I believe SSH is a vulnerability. I plan on requiring authorized administrators to enable SSH and/or the ESXi shell, on a per-host and per-session basis, only when absolutely required. I believe this will conform to “Best Practices” and secure the environment.
The reality is SSH is an encrypted protocol by default! Moreover, if the vSphere Management Network is isolated and secure (only accessible by authorized administrators), then permanently allowing SSH for those same authorized administrators, is only a time-saving measure in the event of an emergency.
In a hypothetical situation where you are managing a vSphere cluster on which lives depend, and something goes wrong, do you really want to spend additional time enabling SSH in order to begin solving the problem?
What if you contract for IaaS resources and have to make an appointment for IPMI access to enable SSH? How long is that going to take?
When my users complain about slow performance in the environment, I typically add vCPU and RAM to each affected VM. I believe that adding vCPU to Virtual Machines improves the performance of those VMs.
The truth is, you are probably doing more harm than good by adding more than a handful (2-4) vCPUs to any one VM! Using 2 vCPUs by default with servers and advanced VDI workloads is all that is needed to support multi-threaded workloads.
Adding vCPUs (beyond 2 vCPU) to a Virtual Machine only improves performance when those additional resources are actually required by the server. Any vCPU resources over and above what is actually used by the VM will actually slow down every other VM running on that ESXi by causing unnecessary CO-STOP on the host.
It’s easy to find and configure over-allocated vCPU’s using the vSphere Performance Charts for any VM in question.
- Select the VM and go to Performance.
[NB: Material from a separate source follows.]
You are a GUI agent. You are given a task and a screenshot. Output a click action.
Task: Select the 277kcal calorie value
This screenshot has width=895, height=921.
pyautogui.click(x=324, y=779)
The default chart is for CPU, but it shows only 2 hours.
- Configure the chart to show whatever a full business cycle (Week/Month/Year) is and look at the maximum CPU utilization in percent.
- If the maximum utilization is less than 50%, it is very likely that there are too many vCPUs configured for the VM in question.
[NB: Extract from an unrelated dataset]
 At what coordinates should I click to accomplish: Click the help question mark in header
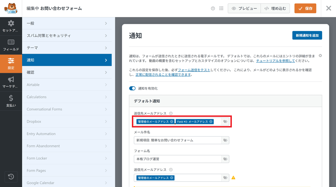pos(213,8)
I believe vCenter should be installed on a physical server. How can vCenter be located on servers which it manages? I believe that if I loose vCenter, I will loose contact with everything!
This old myth has been disproved time and time again. Now, one of the most highly recommended methods of installing vCenter, using the VMware® vCenter™ Server Appliance™ can only be done on a VM!
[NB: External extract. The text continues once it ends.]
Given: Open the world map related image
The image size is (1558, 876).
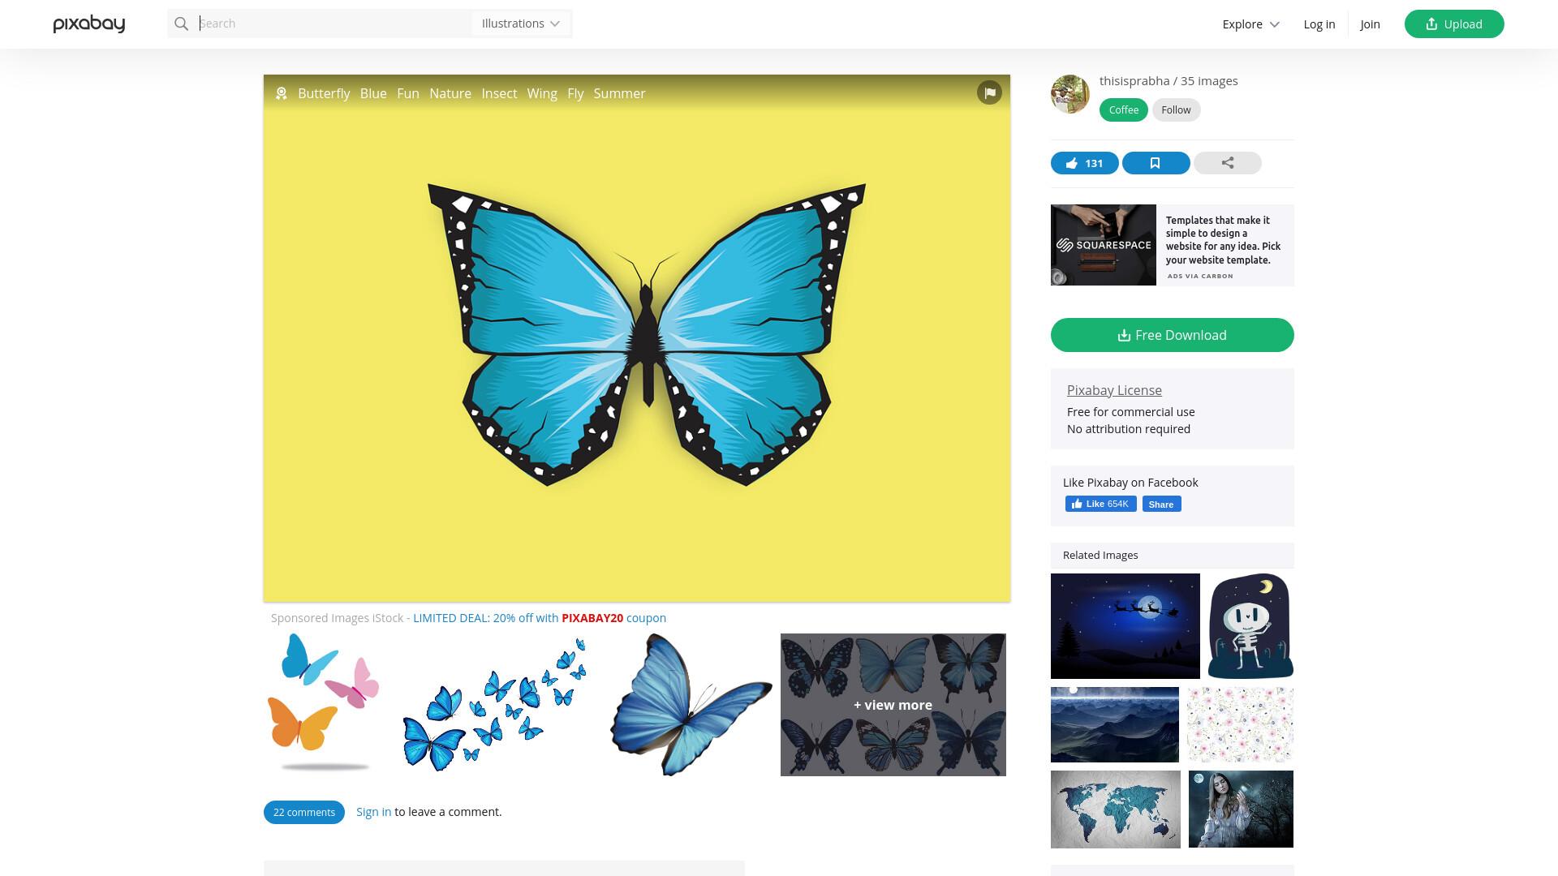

The truth is that vCenter does not tunnel anything. Rather, you connect to it (vCenter) and vCenter connects to ESXi Hosts. Even when you open a VMRC, that graphical data and user I/O is being transmitted between the ESXi Host where the Virtual Machine is located and the client directly. That’s why so many users experience MKS issues with the VMRC!
Although a functioning vCenter is required to configure HA in the first place, vCenter is not required for HA to function and re-start VMs in the event of a host failure! HA is configured by way of agents which are installed on each ESXi host that is a member of the Cluster. Even if the very ESXi Host that contained vCenter (Windows or VCSA) were to fail, in 15 seconds the HA agents on the remaining ESXi Hosts would act to re-start all of the VMs including vCenter.
- If you relied on a physical server to host vCenter, and that server were to fail for any reason; the best-case scenario would require user intervention to get vCenter back online.
- If you installed vCenter as a VM (even on the very cluster that it manages), then the minimum expectation would be that vCenter would be re-started by HA were it to be affected by a Host Failure
- Theoretically, with vSphere Enterprise or vSphere Enterprise Plus Editions, it would be possible to leverage FT to protect vCenter above and beyond the protections HA affords!
Besides, how could you maintain that vSphere is suitable to protect mission-critical workloads if it can’t even protect itself!